Rafael Nadal will play the first match after the defeat in the semifinals of Roland Garros by Novak Djokovic, at the upcoming tournament in Washington, and then he will try to win the 21st Grand Slam title in New York. He says he's not ready yet, but ...
"I don't think I'm 100%, but the goal is to get closer to that on the day I start the tournament," Rafa said in an interview with CBS Evening News. By winning the tournament in Paris, and then Wimbledon, Novak equaled the Spaniard and Roger Federer in the number of Grand Slam cups.
However, that race does not bother Rafa. "Honestly, it's as important as ever. The fact that Novak has 20, Roger 20 and I 20 cups doesn't increase my motivation or pressure. My approach won't change." "I'm always the same.
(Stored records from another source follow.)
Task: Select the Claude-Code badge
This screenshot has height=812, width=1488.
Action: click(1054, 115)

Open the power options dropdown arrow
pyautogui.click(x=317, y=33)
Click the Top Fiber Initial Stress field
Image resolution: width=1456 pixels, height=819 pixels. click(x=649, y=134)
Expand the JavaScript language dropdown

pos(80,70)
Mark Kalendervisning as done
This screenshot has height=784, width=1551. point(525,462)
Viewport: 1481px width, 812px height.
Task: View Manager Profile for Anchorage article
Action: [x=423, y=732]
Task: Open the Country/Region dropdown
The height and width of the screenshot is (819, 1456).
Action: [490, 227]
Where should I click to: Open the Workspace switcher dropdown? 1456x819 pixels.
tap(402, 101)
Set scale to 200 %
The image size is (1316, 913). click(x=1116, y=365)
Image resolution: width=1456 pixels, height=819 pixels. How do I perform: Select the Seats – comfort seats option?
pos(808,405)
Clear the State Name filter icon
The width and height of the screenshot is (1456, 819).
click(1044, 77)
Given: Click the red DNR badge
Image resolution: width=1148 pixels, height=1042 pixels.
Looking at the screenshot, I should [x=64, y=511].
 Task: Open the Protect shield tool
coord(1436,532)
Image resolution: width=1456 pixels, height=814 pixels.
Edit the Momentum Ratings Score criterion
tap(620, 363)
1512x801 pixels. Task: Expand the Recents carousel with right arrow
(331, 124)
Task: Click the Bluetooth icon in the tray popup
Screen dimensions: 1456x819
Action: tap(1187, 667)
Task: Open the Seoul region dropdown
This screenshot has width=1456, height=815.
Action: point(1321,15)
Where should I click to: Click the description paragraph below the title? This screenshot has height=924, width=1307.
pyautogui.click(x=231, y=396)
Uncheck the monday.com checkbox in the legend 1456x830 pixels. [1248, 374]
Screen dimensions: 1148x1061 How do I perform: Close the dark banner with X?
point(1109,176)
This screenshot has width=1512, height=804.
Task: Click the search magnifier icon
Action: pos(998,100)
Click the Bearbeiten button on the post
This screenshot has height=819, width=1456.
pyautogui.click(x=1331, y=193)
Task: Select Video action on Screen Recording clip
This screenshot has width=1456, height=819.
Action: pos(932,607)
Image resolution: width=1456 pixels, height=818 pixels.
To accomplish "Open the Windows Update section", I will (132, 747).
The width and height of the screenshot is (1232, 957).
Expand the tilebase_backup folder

I work on my own. If Novak or Roger play there and they won- well done to them. I will not be frustrated by that. I know that I have achieved something I never dreamed of, and I will continue to fight, to work ... " The tournament in Washington will be his first with many spectators since the beginning of the pandemic.
"I think sports, in general, need mass. I think it's harder for older players than for younger ones because younger players have the energy for everything."
Pandemic and mental health
Because of the pandemic, he poses less for selfies.
"I think everyone should be worried about the coronavirus. A lot of people are suffering, a lot of people are dying ..." He does not feel pressure from the younger competition either. "Everyone approaches the problem in a different way.
We are under pressure because you feel more stress because of the competition." "But at the same time, we are super happy because we can work on one of our hobbies. The most important thing in this life, in my opinion, is to be happy above all else.
" He admits that he occasionally feels that the stress impacts his mental health and that pressure can be huge. "Sometimes you feel a little upset." He admits that 2015 was a very difficult year for him. "One approach is to stop it for a while and try to recover.
The other approach is just to accept that you have this problem. You accept that you won't win. My approach was to keep going and slowly get over the situation. That's what I did, and then after the eight months, I started to feel much better," the Spaniard added.